Bif&st 2014 – West di Christian Schwochow


di Renato Venturelli.
Germania Est, fine anni ’70. Una donna riesce finalmente a passare all’Ovest insieme al figlio, fingendo di avere un nuovo compagno. Spera così di lasciarsi definitivamente alle spalle un universo cupo di sospetti e umiliazioni soffocanti, ma appena arriva in occidente si ritrova in una situazione ancor più angosciosa, che la porta ai limiti di una vera e propria paranoia.
Presentato nel Panorama Internazionale del Festival di Bari, “West” è un film-incubo tratto da un libro parzialmente autobiografico di Julia Franck e diretto da un regista – Christian Schwochow – che era nato nella Germania Est più o meno nell’epoca in cui si svolgono i fatti. Lo spunto è potenzialmente notevole, e la protagonista Jordis Triebel riesce a rendere con efficacia il personaggio di questa donna che crede di poter affrontare una nuova vita più libera, ma si ritrova intrappolata in un mondo ancor più livido.
Appena giunta all’Ovest, viene infatti ospitata presso un centro per rifugiati, sottoposta ad umilianti controlli, interrogata da un inquisitore americano che continua a trattarla con sospetto. Si scoprirà che il suo precedente compagno forse non era davvero morto come le avevano fatto credere, e che forse si ritrovava al centro di un traffico internazionale di scienziati tra Est e Ovest.
Ma “West” non è un film interessato a seguire la sua pista più misteriosa ed enigmatica da spy-story d’epoca, e guarda invece all’esperienza individuale della sua protagonista, alle sue aspettative e alla sua angoscia. E’ infatti tutta la nuova vita all’Ovest che si rivela un altro incubo. Il figlio viene preso di mira a scuola dai nuovi compagni, proprio perché proveniente dalla Germania Est. Un uomo che vive da anni nel centro rifugiati viene perseguitato, trattato come una spia della Stasi, isolato e picchiato: è davvero un personaggio sordido, o si tratta della vittima incolpevole di un dramma storico che lo ha triturato, bloccandolo in quel centro di accoglienza e impedendogli di rifarsi una vita?
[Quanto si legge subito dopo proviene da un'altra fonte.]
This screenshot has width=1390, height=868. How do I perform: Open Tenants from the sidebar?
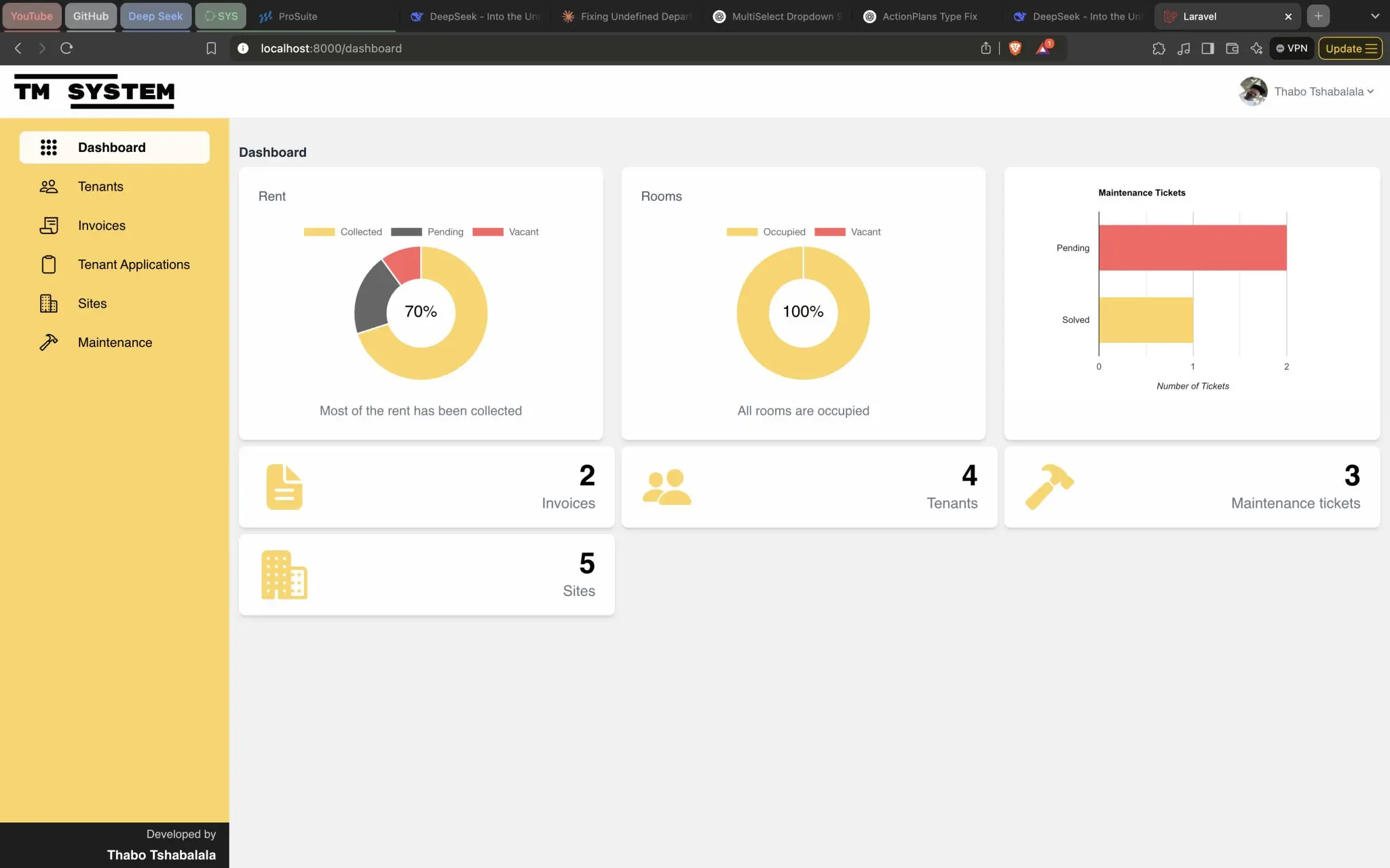click(x=100, y=186)
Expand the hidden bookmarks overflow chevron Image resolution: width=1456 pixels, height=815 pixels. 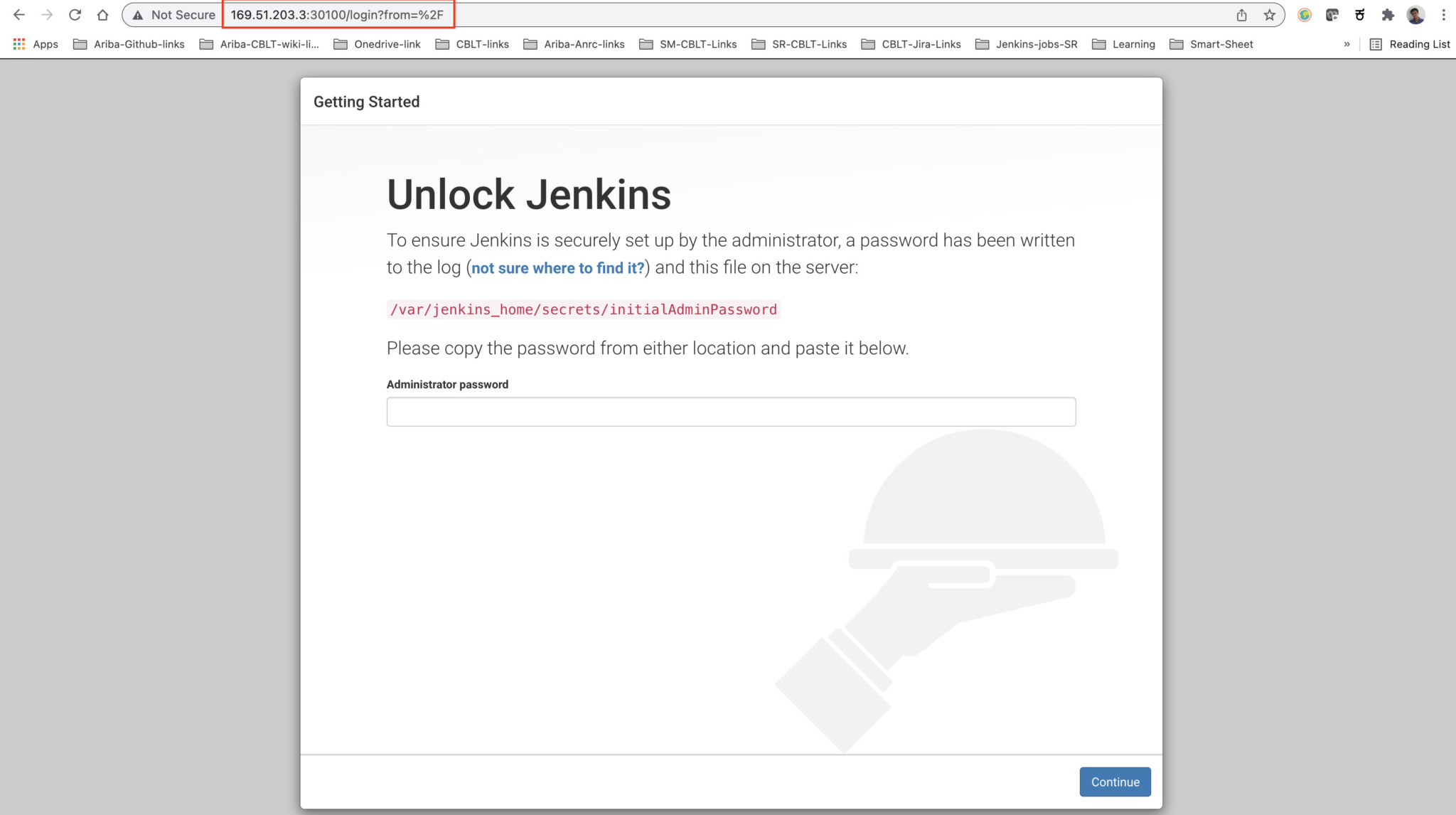[x=1347, y=43]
Il cuore del film diventa così questo limbo tra est e ovest, tra passato e futuro, il luogo che dovrebbe essere di speranza ma che si rivela invece un ghetto ossessivo: ovviamente carico di significati metaforici sulla storia di una nazione, ma con una sua autonomia narrativa tutt’altro che banale, anche se poi risolta in modo un po’ frettoloso.